Extracted records:
^^^^

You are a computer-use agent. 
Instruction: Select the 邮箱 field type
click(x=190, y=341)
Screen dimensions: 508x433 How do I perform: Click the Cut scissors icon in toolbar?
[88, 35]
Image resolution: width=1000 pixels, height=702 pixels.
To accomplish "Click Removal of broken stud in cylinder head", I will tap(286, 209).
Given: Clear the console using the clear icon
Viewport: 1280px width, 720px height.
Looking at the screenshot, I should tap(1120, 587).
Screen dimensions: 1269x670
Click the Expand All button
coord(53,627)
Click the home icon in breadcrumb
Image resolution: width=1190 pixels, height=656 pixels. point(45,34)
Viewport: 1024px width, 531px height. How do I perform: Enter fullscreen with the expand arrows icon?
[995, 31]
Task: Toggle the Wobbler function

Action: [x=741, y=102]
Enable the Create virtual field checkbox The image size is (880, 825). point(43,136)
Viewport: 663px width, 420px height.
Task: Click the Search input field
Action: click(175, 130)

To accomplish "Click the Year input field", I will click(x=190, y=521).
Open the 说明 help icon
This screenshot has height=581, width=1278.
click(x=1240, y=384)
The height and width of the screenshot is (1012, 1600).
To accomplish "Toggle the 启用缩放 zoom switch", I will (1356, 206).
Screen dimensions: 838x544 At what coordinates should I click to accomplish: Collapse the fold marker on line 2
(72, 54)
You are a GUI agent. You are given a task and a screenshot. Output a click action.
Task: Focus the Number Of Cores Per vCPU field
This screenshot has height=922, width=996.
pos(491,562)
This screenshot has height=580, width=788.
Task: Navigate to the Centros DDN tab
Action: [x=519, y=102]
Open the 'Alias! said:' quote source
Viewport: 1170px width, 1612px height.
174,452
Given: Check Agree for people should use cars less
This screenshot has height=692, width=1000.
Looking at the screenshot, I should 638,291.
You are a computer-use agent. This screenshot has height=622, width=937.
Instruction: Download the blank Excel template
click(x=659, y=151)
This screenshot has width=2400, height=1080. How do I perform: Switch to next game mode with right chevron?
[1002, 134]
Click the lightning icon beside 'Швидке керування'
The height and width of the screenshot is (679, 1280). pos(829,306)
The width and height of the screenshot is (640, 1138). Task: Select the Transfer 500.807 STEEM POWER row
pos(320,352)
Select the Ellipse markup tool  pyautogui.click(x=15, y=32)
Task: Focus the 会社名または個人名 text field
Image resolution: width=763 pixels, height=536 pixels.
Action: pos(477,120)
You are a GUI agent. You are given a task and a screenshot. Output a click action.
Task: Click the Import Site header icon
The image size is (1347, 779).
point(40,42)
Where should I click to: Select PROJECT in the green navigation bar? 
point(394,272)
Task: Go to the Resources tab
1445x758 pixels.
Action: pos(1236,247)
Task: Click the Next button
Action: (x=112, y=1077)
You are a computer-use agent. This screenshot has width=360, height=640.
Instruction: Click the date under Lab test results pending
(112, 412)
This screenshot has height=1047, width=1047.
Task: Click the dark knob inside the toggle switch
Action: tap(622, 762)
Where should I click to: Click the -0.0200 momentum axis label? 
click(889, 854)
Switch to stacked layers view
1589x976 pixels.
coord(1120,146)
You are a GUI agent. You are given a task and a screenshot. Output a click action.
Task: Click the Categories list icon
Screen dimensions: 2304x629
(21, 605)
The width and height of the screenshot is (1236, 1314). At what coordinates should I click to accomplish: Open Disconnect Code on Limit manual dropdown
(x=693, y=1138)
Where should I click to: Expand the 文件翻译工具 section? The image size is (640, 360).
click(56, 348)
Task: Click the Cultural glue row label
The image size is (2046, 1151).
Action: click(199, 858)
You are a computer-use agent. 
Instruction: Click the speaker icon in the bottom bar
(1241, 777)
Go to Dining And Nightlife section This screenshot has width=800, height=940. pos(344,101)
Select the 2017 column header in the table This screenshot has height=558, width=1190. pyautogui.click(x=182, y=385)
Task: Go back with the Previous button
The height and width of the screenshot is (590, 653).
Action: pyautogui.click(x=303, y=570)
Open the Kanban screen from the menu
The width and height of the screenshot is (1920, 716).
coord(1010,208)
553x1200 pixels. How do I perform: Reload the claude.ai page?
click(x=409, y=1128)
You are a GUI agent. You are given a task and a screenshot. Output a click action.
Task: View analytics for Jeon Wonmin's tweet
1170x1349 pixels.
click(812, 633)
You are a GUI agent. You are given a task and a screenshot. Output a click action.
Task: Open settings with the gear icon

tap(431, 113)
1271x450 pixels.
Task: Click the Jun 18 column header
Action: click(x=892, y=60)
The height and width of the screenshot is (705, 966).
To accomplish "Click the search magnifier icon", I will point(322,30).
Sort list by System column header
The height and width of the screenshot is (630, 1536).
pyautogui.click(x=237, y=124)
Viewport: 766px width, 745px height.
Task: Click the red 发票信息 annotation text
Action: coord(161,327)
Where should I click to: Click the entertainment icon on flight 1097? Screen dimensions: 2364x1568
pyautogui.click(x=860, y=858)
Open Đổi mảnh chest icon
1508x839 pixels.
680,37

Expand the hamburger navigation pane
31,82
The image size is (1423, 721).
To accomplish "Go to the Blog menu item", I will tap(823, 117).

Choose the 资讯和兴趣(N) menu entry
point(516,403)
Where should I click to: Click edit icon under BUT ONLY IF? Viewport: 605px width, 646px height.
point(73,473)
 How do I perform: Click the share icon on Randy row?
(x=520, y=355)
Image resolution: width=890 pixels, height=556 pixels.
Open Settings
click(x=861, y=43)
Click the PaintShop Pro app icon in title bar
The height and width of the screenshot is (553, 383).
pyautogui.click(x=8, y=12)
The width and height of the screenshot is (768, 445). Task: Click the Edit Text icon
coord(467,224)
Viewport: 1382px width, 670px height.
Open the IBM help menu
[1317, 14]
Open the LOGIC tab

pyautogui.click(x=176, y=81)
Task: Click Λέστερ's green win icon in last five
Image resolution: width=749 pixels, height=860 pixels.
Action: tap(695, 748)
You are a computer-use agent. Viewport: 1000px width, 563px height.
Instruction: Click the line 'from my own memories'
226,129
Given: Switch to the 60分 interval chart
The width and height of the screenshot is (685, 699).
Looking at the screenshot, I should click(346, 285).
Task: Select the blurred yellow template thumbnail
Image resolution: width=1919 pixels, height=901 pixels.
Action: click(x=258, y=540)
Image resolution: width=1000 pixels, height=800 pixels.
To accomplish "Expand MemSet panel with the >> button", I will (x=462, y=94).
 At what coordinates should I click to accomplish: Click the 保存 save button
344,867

^^^^

◆ **Directions**
Every line above that includes the word "computer" must appear in the answer.

◆ **The answer**
You are a computer-use agent. 
You are a computer-use agent. This screenshot has height=622, width=937.
You are a computer-use agent. This screenshot has width=360, height=640.
You are a computer-use agent. 
You are a computer-use agent. Viewport: 1000px width, 563px height.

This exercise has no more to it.